Threats Without Borders - Issue 205
Cybercrime Investigation Newsletter, week ending October 20, 2024
The uptick in database breaches, resulting in the substantial exposure of most Americans' personally identifiable information (PII), has provoked interesting dialogue regarding identity theft, frequently conflated with identity fraud.
This may seem like a small detail, but it truly matters. There is a distinction between Identity Theft and Identity Fraud.
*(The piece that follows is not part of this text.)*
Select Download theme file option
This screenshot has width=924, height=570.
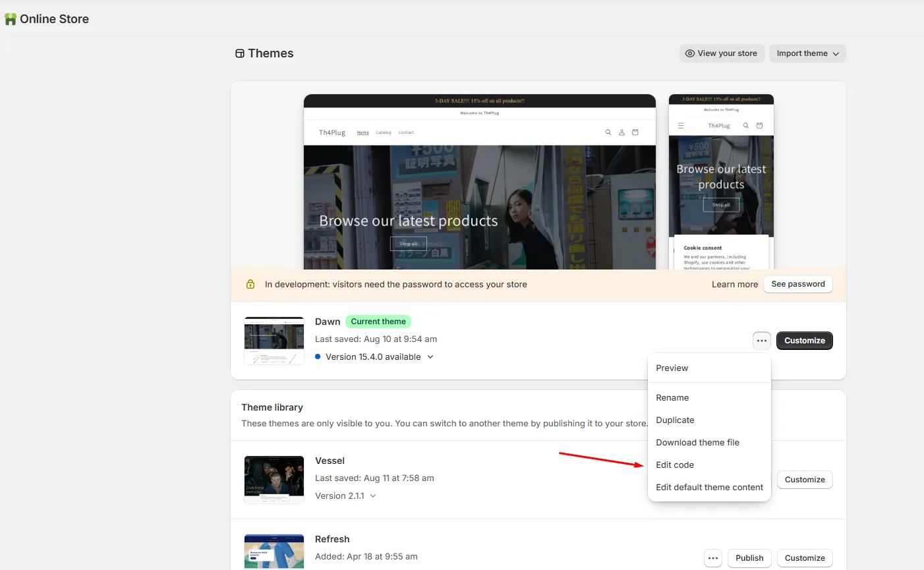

Identity theft happens when someone unlawfully acquires your personal information without permission. This may involve your Social Security number, name and birth date, or bank account details. The main objective of identity theft is to obtain sensitive data, often through techniques such as phishing, hacking, or even the physical theft of documents. At this point, the stolen information has not necessarily been used for fraudulent activities; the crime is the intentional act of stealing the data.
Conversely, identity fraud occurs when that stolen PII is utilized to commit fraud or engage in other illegal activities. This often includes opening new credit accounts, applying for loans, or making unauthorized purchases. Essentially, identity fraud is the crime of using another person's personal information for personal or financial gain.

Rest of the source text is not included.